Grant Edwards invalid at invalid
Wed Apr 8 16:02:25 CEST 2009


On 2009-04-08, Gabriel Genellina <gagsl-py2 at yahoo.com.ar> wrote:

>>>      class Mixin:  # or class Mixin(object) if new-style:
>>>          def __eq__(self, other):
>>>              return (self.type == other.type ...
>>>          def __ne__(self, other):
>>>              return not self.__eq__(other)
>>>      class FancyControl(MixIn, ClientForm.Control): pass
>>>      class FancyCheckboxControl(MixIn, ClientForm.CheckboxControl): pass
>>>      ..
>>>      ClientForm.Control = FancyControl
>>>      ClientForm.CheckboxControl = FancyCheckboxControl
>>
>> That would work -- but there are probably 8 or 10 different
>> Control subclasses. It's a bit tedious mixing them all one at a
>> time, and you need more "inside" information (the names of all
>> the different subclasses).
>
> New style classes have a __subclasses__() method that could be used to  
> find all of them (*at a certain moment*) -- but considering all the  
> issues, I think that monkey-patching the base class is the "less bad"  
> option in this case...

I agree.  Inserting methods into the base class seems to be
working fine, and it's the least messy of the alternatives. I'd
submit a patch for ClientForm, but I don't know if my
definition of "equal" for a form/control is generally useful
enough to warrant being added to the package.
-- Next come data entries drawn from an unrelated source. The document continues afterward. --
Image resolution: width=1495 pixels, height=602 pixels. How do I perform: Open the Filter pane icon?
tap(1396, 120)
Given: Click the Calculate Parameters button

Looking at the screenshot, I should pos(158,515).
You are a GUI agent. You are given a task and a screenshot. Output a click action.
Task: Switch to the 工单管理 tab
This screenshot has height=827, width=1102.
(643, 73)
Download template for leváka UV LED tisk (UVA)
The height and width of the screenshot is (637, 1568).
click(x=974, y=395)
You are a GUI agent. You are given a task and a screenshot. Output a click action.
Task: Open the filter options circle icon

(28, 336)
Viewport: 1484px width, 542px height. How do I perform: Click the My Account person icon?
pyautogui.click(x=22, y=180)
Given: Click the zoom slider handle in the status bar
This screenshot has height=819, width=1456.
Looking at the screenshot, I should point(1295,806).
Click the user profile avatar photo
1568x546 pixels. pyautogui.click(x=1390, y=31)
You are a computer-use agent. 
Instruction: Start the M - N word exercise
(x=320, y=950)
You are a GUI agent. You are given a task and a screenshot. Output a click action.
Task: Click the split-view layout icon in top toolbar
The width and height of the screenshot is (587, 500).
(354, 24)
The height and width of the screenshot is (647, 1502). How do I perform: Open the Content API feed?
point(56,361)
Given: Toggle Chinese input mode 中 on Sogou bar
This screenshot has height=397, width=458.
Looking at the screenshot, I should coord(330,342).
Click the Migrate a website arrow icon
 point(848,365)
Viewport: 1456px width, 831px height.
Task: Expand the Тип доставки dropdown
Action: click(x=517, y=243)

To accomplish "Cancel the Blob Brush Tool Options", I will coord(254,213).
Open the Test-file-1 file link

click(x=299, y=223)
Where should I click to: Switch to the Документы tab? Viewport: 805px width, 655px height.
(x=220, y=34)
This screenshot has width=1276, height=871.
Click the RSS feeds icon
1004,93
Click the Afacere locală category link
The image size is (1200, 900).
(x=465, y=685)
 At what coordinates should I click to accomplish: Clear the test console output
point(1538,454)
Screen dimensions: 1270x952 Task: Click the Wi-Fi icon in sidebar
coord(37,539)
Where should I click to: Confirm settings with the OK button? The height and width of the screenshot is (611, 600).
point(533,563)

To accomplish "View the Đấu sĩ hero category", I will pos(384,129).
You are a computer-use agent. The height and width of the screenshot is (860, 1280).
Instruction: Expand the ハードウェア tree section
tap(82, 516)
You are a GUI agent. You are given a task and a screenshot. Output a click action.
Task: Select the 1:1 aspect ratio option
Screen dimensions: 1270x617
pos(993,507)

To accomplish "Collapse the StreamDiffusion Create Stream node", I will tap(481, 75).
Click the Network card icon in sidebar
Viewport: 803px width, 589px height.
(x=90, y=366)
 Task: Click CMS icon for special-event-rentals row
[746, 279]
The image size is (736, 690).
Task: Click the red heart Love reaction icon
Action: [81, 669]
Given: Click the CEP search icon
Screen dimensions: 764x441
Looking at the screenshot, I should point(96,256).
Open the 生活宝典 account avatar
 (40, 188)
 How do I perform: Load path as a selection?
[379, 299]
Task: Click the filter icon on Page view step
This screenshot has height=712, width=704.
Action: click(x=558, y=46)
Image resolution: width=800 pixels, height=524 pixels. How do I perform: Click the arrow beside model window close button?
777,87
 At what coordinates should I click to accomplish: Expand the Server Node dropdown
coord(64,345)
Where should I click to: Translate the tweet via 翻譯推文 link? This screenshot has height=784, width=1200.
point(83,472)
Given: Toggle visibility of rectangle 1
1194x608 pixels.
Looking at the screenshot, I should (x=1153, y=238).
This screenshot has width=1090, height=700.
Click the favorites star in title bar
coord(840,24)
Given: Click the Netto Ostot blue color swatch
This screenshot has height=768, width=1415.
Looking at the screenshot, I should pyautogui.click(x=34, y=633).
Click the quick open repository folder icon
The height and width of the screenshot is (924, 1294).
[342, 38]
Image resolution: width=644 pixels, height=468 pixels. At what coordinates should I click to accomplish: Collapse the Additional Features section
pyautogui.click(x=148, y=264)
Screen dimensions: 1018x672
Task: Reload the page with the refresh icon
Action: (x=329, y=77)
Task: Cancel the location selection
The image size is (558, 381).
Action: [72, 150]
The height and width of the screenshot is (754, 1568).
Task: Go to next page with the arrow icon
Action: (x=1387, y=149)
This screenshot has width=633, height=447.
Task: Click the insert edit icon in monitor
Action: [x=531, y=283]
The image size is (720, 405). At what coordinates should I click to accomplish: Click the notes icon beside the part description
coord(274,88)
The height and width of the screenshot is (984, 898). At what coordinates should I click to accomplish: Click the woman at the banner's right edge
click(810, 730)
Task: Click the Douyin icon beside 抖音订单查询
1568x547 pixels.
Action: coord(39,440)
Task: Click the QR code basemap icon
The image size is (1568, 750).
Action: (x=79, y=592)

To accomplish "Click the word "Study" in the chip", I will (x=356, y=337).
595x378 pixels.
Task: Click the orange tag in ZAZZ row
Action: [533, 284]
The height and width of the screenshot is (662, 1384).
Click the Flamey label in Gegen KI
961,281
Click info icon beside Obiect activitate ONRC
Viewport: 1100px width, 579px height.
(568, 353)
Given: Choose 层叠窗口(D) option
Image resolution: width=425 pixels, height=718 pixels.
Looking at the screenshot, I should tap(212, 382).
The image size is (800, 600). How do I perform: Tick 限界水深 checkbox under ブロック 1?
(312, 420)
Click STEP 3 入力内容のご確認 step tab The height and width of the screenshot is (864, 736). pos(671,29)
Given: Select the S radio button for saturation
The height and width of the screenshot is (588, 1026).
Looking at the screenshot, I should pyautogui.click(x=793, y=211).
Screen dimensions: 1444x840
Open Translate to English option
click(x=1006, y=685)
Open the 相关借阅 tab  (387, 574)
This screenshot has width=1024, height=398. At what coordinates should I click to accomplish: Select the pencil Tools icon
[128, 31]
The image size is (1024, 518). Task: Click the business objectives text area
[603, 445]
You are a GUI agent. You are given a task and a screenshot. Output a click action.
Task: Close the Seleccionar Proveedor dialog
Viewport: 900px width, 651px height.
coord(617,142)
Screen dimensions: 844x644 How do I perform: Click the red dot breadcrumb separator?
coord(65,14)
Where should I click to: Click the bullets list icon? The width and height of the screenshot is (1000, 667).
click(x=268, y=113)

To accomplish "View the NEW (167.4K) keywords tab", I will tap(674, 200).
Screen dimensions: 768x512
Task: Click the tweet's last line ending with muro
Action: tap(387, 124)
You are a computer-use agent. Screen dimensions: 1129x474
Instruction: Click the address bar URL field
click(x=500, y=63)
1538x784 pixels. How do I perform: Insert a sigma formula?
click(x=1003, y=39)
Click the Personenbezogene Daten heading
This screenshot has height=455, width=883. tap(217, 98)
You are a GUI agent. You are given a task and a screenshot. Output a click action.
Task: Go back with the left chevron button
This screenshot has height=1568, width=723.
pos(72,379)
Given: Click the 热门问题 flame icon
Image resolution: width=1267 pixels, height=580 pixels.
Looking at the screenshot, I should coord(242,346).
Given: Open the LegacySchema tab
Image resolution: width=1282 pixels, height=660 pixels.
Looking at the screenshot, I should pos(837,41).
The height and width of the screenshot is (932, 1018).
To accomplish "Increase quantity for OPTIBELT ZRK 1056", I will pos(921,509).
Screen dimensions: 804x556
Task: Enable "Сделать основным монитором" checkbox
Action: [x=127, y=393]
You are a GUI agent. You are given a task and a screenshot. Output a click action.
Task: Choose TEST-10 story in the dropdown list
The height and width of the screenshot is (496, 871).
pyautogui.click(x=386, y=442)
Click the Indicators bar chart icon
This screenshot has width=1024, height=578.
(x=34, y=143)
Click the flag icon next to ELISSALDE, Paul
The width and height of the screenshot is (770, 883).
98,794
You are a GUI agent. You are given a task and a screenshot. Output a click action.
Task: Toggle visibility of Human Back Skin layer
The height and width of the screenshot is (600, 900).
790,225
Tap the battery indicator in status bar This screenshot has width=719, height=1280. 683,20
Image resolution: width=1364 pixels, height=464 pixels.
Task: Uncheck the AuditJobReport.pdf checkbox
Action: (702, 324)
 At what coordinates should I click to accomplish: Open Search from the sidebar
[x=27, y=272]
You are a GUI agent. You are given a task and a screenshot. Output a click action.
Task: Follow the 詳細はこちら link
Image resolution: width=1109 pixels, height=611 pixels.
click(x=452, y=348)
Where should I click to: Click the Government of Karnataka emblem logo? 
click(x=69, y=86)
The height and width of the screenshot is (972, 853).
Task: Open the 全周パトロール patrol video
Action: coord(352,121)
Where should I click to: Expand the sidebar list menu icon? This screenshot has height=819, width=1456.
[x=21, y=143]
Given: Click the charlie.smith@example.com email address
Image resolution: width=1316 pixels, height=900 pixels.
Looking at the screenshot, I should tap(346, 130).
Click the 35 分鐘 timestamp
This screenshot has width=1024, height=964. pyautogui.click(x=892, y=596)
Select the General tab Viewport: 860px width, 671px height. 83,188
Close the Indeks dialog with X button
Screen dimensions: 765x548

FWIW, I'm using it for automated regression-testing on a
product containing a web server.  Basically, I perform an
operation on the product, and then check to make sure that only
certain web pages/form/controls changed in the manner they
should have.

-- 
Grant Edwards                   grante             Yow! ... the HIGHWAY is
                                  at               made out of LIME JELLO and
                               visi.com            my HONDA is a barbequeued
                                                   OYSTER!  Yum!